This is a buoyant, wise, witty book that looks closely at powerful forces that sculpt our lives, among them order and chaos, history, desire, locality, and land. Monument In A Summer Hat is also a delight. The poems have wonderful music: of "scantling light" and "neon scripture," of a night that "presses her migrant face against the glass," of trees that hiss silver. From the jazz world, this poet's counterpart might be Marian McPartland, whose keyboard is marked by elegance, edge, emotion, and intelligence. Such equilibrium is a dynamic state, and Armstrong's "Saltwater Snails," for example, is a small masterpiece about how to move through a world in which uncertainty is "the first rule of order."
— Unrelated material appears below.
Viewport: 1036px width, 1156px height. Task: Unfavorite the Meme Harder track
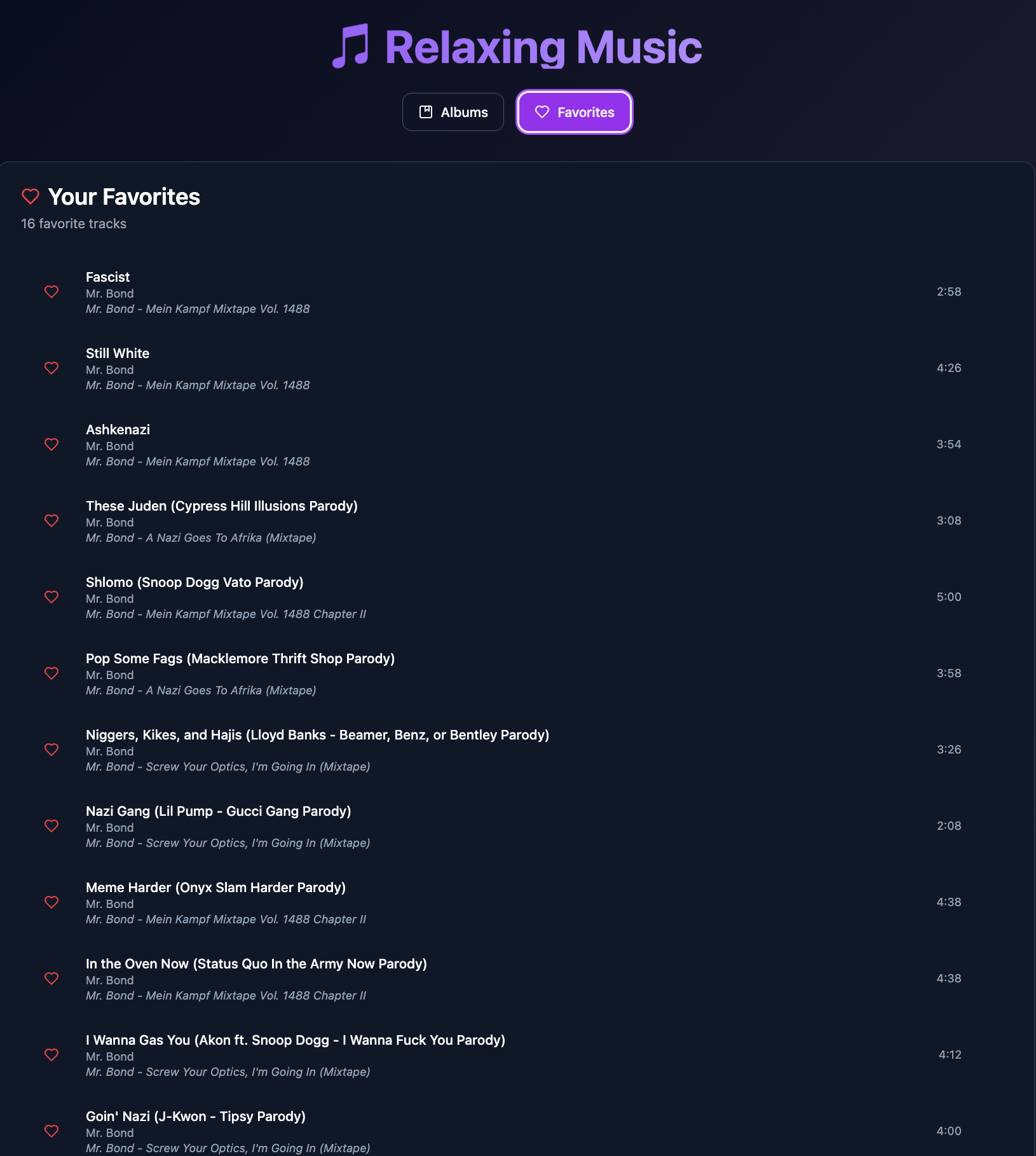tap(51, 902)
Armstrong has an eye for the absurd and haunting tones of our age (women pondering psychopharmaceuticals in the Café Triste; a crew of migrant leaf-blowers who arrive like a "divine wind"), but he is never curmudgeonly. His chosen tools are more creative and compassionate ones: wryness, patience, wit, and scrupulous attention. He can also be very funny; "Meditations" is a hilarious, moving portrait of the tussles of mind and body. Cumulatively, the poems of Monument offer a worldview — a set of proposals about how to be. There is a benevolence and honesty in this language which give some of the poems a nearly ceremonial feel.
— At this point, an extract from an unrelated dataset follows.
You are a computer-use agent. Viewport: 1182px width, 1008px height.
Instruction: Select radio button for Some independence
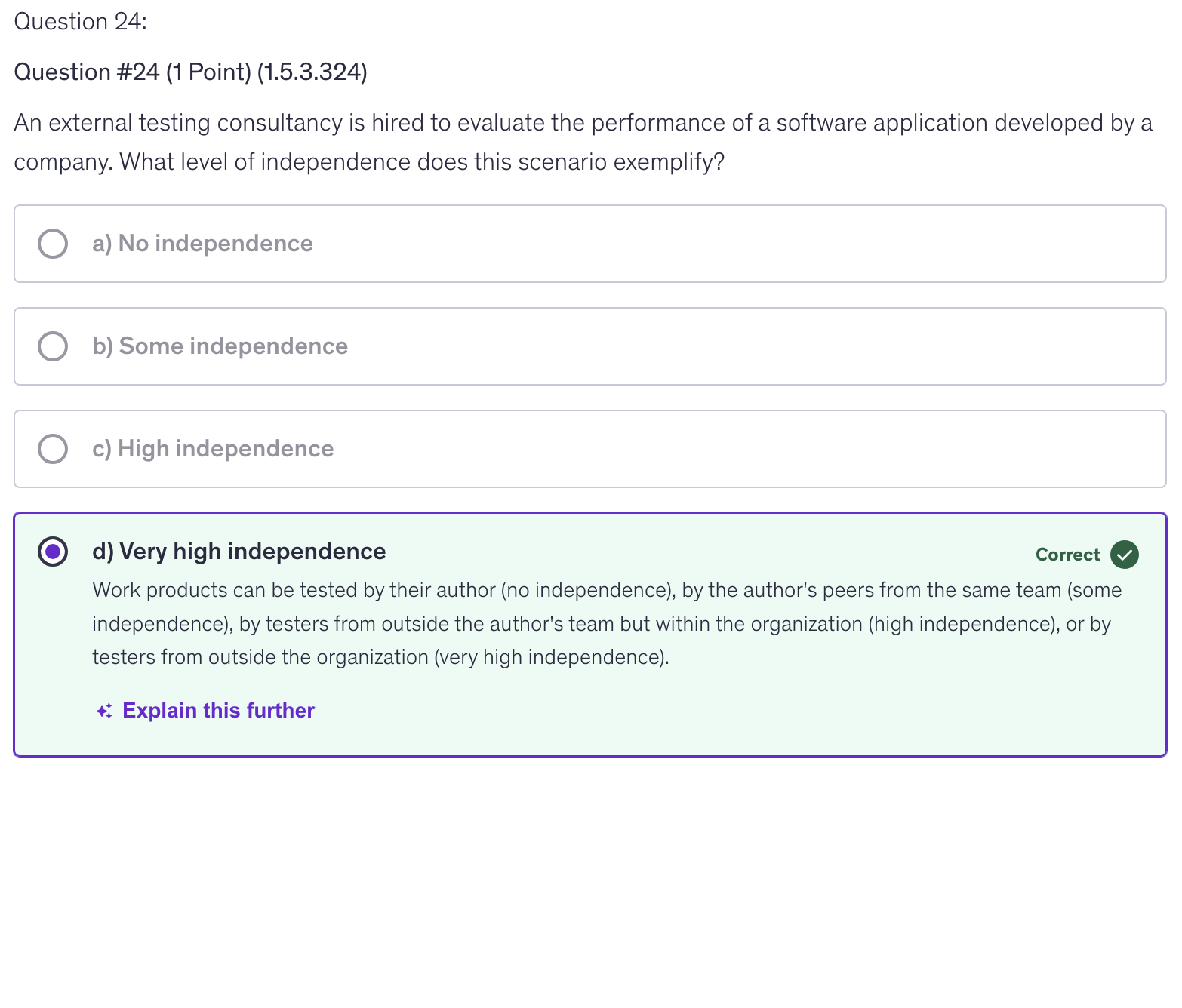53,346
Here, the American provincial landscape of small town barrooms, barns, and hilltop prospects are proper places for contemplation, and Armstrong's poems about place are among the most penetrating in his book. Monument opens with "Granted," a poem that acknowledges the "terror of this age," and states faith in the steadiness of the earth itself. Emblems of frontier, forest, and deer are factual strokes in an eerie American scene, a culture in which an older world ghosts about rooms, stares glassily from the walls.
The natural world that Armstrong encounters is a source of a quiet and ongoing abandon, and his television poem, "Dump," seizes the chance of a found image — a cast-off television tube being slowly and surely entwined by vines — to play with the tension between the organic and technological realms. "Leaf Blowers," is a characteristic appeal to proportion, locating the human within a vast aliveness, an order beyond the specifically human world. Elsewhere, Armstrong relishes that fact that, although the mass media's lines "suture every hamlet to the national ear" — "no field is uniform from the air," and "furrows trace purely local contours." Like Horace, Armstrong is an urbane lover of nature, who moves fluently across temporal and geographical space.
The occasion of an airplane trip gives Armstrong an elevation from which to meditate on abstraction and specificity, on the global and local. It is telling that even when cruising at 30,000 feet, Armstrong stays grounded, locating his metaphysics in the corporeal, plying his readers with sensory detail: "a blue tile in a little Portuguese chapel," "an angel in stiff garments," "the haybale swagger of Autumn." He states his preference clearly in "After Rilke:" "The soul grows heavy from the / irritants in paradise, / and falls of its own specificity / into the gutter." Here is a poet who feels the breath of the absolute, but who, even in extremis, throws in his lot with the particularities of our world. His Christ on the cross thinks "not of the silver towers of Paradise," but of "his mother's garden in Nazareth, a sunny patch by the wall where butterflies hovered above the melon blossoms."
The limits, or borders, of language also fascinate this poet: his "Heron" is a portrait of a mute, yet eloquent "blue messenger," and "The Language" is rueful about what we shrink from saying, what we burden flowers to say on our behalf. Armstrong is alive to life's abundance even as he he acknowledges the tragic dimension of life, the "way of sorrows."
Among the most poignant poems in this collection are those about time, and the passing of time. We like the past, Armstrong says, because it has "dwindled to a purer form." In "Time," he suffuses time with sorrow and desire, likens love to a gentle ruler. Graceful as a minuet, this is a grown-up account of how love tells time, how the weight of love shadows each heartbeat. And, in "Omnia Vincit Amor," he muses that "Time re-enters the clocks" and one is left with only one god, "the bleak one, the one with the hammer." (That would be Hephaestus, the smith, with his ringing hammer of craft; and what a moving observation to find in a poetry suffused with the power and pleasures of craft.)
Monument In A Summer Hat marks the debut of a superb poet, steeped in history, and with a vision all his own.